The blood-brain barrier protects the brain from the many chemicals
flowing around the body. Many bodily functions are controlled
by hormones, which are detected by receptors on the plasma membranes
of targeted cells throughout the body.
The secretion of many hormones are controlled
by the brain, but these hormones generally do not penetrate the
brain from the blood, so in order to control the rate of hormone
secretion effectively, there are specialized sites where neurons
can "sample" the composition of the circulating blood.
At these sites, the blood-brain barrier is 'leaky'; these sites
include three important 'circumventricular organs', the subfornical
organ, the area postrema and the organum vasculosum of the lamina
terminalis (OVLT) (2).
The blood-brain barrier (BBB) is an effective
way to protect the brain from common infections and invaders that
cause brain-imbalances, such as L-Lysine blocking L-Arginine from
crossing the BBB. If the wrong agents are allowed to cross the
BBB, or to piggy-back on agents that cross the BBB, serious brain
infections can occur, which are very difficult to treat or cure.
As such, it is imperative that therapeutic agents,
whether amino acids or drugs, are Nanoengineered to cross the
blood-brain-barrier unobstructed, and without carrying dangerous
agents into the brain.
In its neuroprotective role, the blood-brain barrier
functions to hinder the delivery of many potentially important
diagnostic and therapeutic agents to the brain.
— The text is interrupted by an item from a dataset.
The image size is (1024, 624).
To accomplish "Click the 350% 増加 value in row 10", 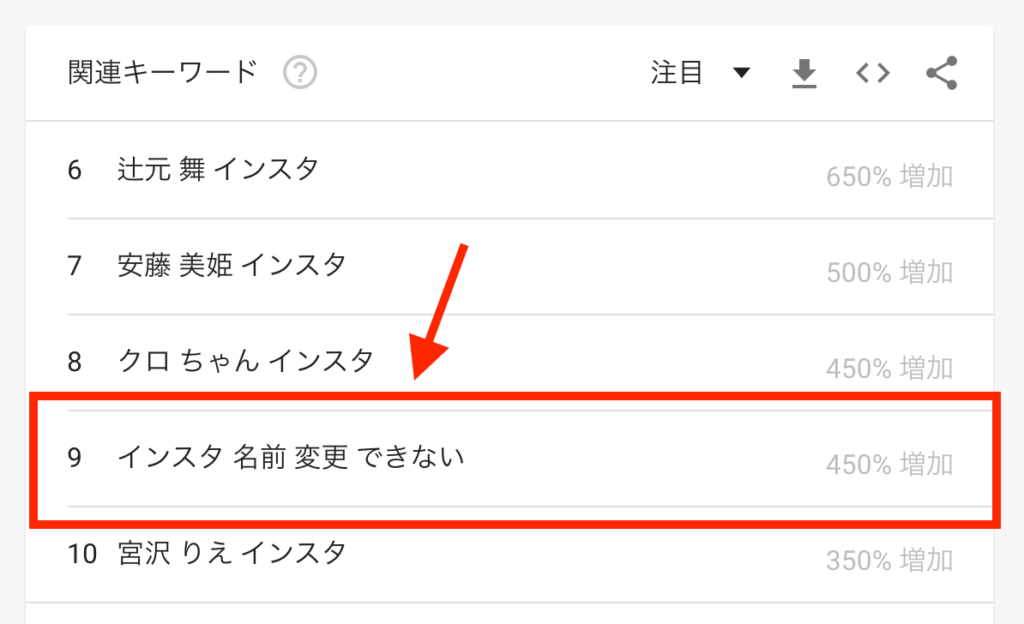I will point(889,560).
Therapeutic molecules
and genes that might otherwise be effective in diagnosis and therapy
do not cross the BBB in adequate amounts.
Mechanisms for drug targeting in the brain involve
going either "through" or "behind" the BBB.
Modalities for drug delivery through the BBB entail disruption
of the BBB by osmotic means, biochemically by the use of vasoactive
substances such as bradykinin, or even by localized exposure to
ultrasound. The potential for using BBB opening to target specific
agents to brain tumors has just begun to be explored (2).